Offscreen, Smollett has been working with the Black AIDS Institute since he was 15.

He’s passionate about taking the stigma out of HIV. On Feb. 7, in honor of National Black HIV/AIDS Awareness Day, Smollett participated in a panel discussion about that stigma at an AIDS Healthcare Foundation event.

While he has always stressed the importance of giving back, he recognizes that thanks to his celebrity status, more people are interested in what he has to say now. “Whether you’re talking to two people or 2 million people, you can change the world by being you,” he says. “But if millions of people are listening, shouldn’t you speak on the subjects that make the world a little bit better?”

Committed to the Cause

As a Black AIDS Institute board member, Smollett has used his platform to speak out about the importance of getting tested for HIV and understanding ways to prevent it.

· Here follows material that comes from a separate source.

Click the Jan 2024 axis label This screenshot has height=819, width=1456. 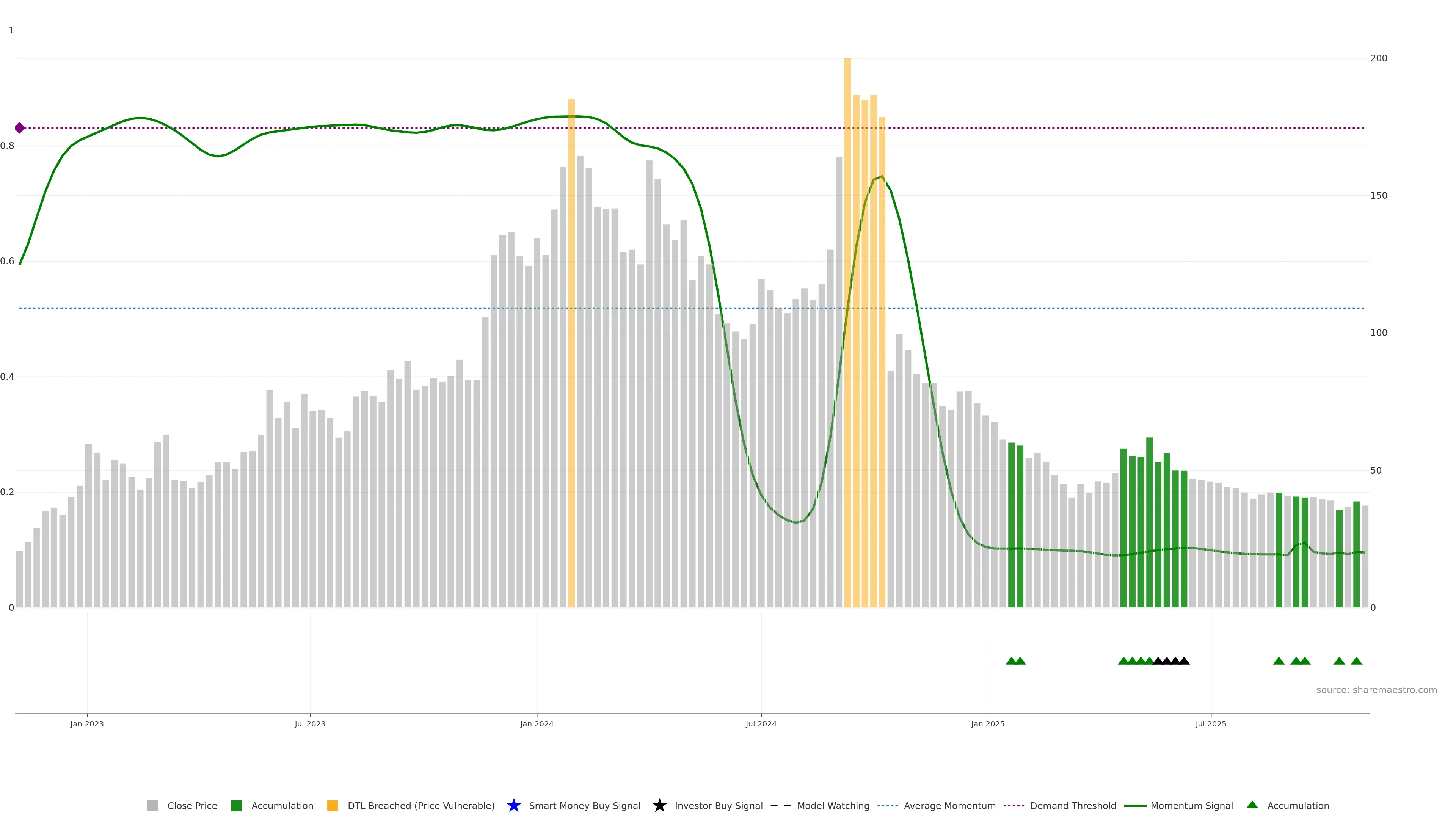pos(537,723)
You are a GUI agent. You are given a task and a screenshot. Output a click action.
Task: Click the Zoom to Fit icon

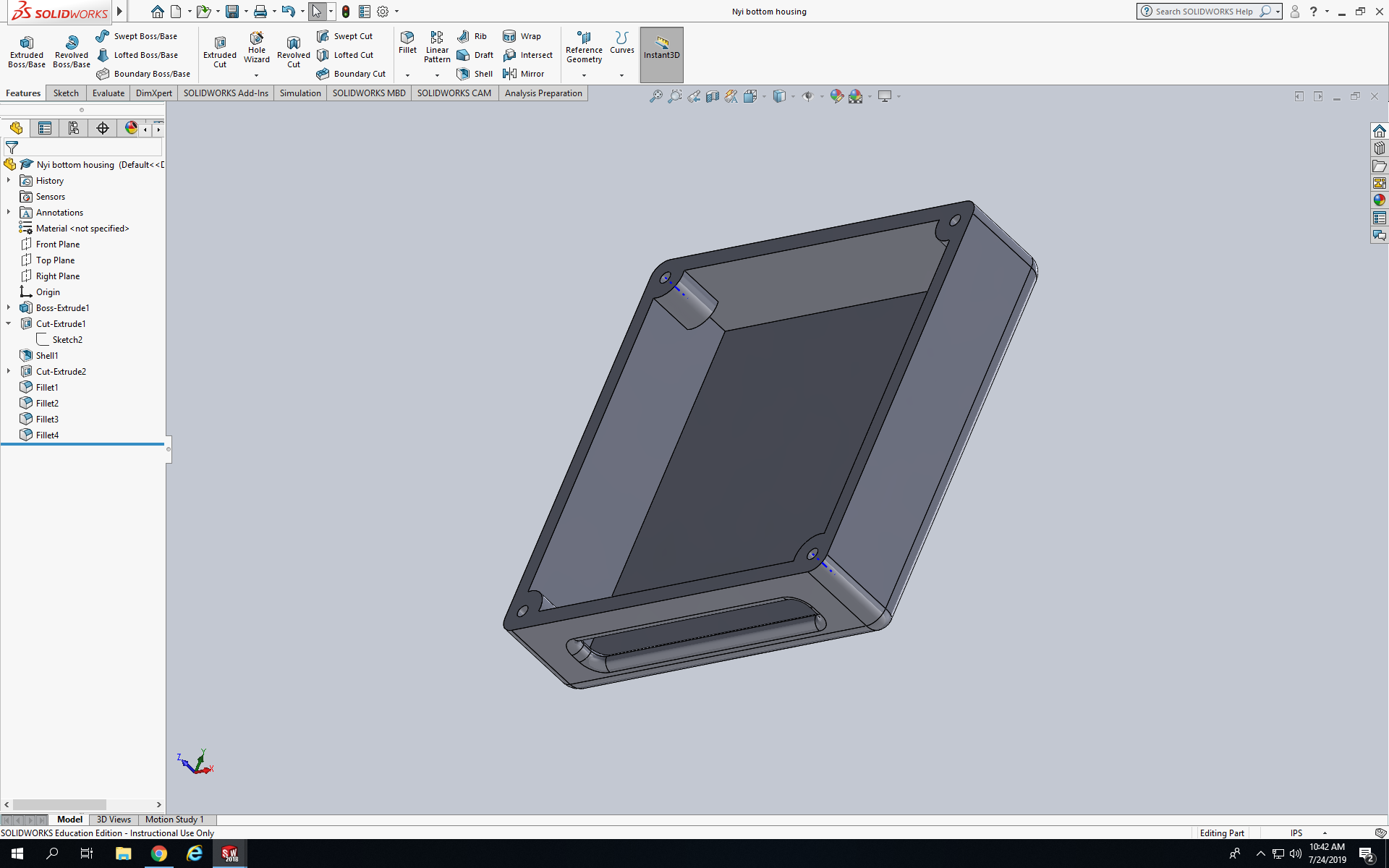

For example, in February, Smollett appeared at the Black AIDS Institute booth at the CIAA Basketball Tournament, the largest HBCU basketball tournament in the country, which takes place every year in Charlotte, N.C.

Smollett is inspired by all the people who have taken part in the fight against HIV/AIDS from the beginning and is committed to doing his part to take up the torch. “We can’t allow this movement to die with the people who have died,” he says. If we forget, we “disrespect their memory and their legacy,” he adds.

The bottom line for Smollett is that anyone can make a difference, but collectively we can do much more to eradicate the threat of HIV/AIDS. “It’s so important that we know that Black lives matter and Brown lives matter and LGBT lives matter,” he says. “They say one is a minority, but if minorities came together, we would become a strikingly unbelievable majority.”

Tamara E. Holmes is a Washington, D.C.-based journalist who writes about health, wealth and personal growth.